You will see that the import dialog outputs some information lines about the polygons found in the file (360 polygons), where all of them were valid. There are also details about the specific number of trackers templates added to the site. The trackers will be displayed in the layout.
Note
The import of the layout takes a few seconds. For large +100MW sites with thousands of trackers it can take up to 20-30 seconds.
This tutorial represents a small example and it takes less than a second to complete the import.
Stringing of modules to inverters
SolarFarmer allows you to string the trackers/racks to inverters manually, automatically using the specify site tool, a tool to quickly set design constraints and generate layout variations or by defining inverter blocks from external files.
For this tutorial, we will use the method of assigning inverters from polygons in an external file.
In the Import dialog, go to the Inverter Assignment Polygons tab.
Choose the Shapefile
"Trackers/Occitaine_InverterBlocks.shp"
from the file that you downloaded at the start of this tutorial.Once you select the file, the number of polygons in the file will be shown just under the file path box. In this case, there are 11 polygons in the file.
Each polygon represents a single inverter. Select the specific inverter, module and string size.
You can choose to add a transformer.
Define the losses for the AC cabling as -0.5% and DC cabling as -1.5%.
Click the Read in polygons and add inverters button to initiate the automated inverter assignment.
You will see informative outputs in the dialog. Close the dialog once finished.
The trackers will have been assigned to the different inverters based on the polygons in the external file. The resulting layout would be as shown below:
You can visualise the loading of the inverters in the Stats tab in the main tool bar.
In this case, there are different DC/AC ratio in some of the inverters (from 0.99 to 1.26). This is a representation of the different changes that could occur as the engineering stages of the project evolve to adapt to certain design constraints.
Energy
Setup yield calculation
Set the Module mismatch effect to -2.0% (see image below)
Set the Grid availability to -1.5% (see image below)
Set an overall soiling effect to -2.0% (see image below)
Save the workbook by clicking File > Save as and give it a name, e.g.,
"Occitaine Tutorial"
.Note
You need to save the workbook before running a simulation.
Select 2D (simple model) OR 3D (full model) for the Calculation type option.
Select Cloud for the Run calculation option. You will need to have your SolarFarmer API token (see Acquiring your Web API Token) and had already define it as an environment variable (see Running calculations in the cloud from SolarFarmer).
Note
If you did not have the SolarFarmer API token defined as an environment variable, you will need to close and reopen the SolarFarmer workbook.
If that's the case, save the workbook not to lose your progress.
The 3D API calculation is still under private preview. See further details in SolarFarmer Web API.
To speed up calculation time, uncheck the box Save detailed time-series files and check the box Save summary result files.
Click the Run calculation button to start running the calculation.
- The 2D cloud calculation should take around 10-15 seconds.
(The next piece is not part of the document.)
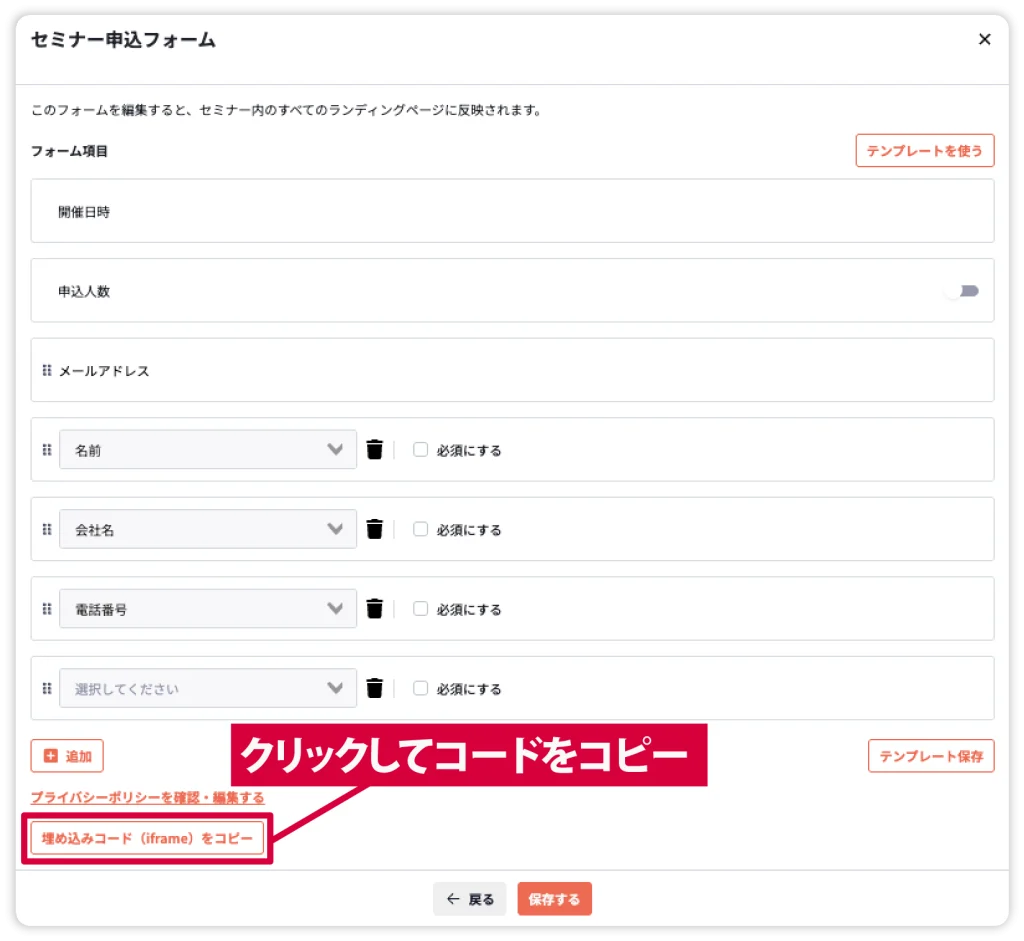The height and width of the screenshot is (941, 1024).
Task: Click the drag handle beside 会社名 row
Action: point(47,529)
The 3D cloud calculation will take longer (around 6-9 minutes) depending on the servers availability.
Note
You will see some warnings. You need to expand the warnings panel and hover over each one to read the description.
Warnings point out possible areas that need checking but do not stop you running a calculation.
In this example are informative and you can ignore the warnings.
View Yield summary
View Effects diagram (loss tree)
Generating a report
In the Report chapter, click the 'Create Energy Assessment Report...' button.
This creates a Word document (using a built-in template) of all the workbook settings and the energy yield calculation results (tables and effects diagram).
You have now completed the Occitaine detailed design tutorial using external files.
End of the tutorial.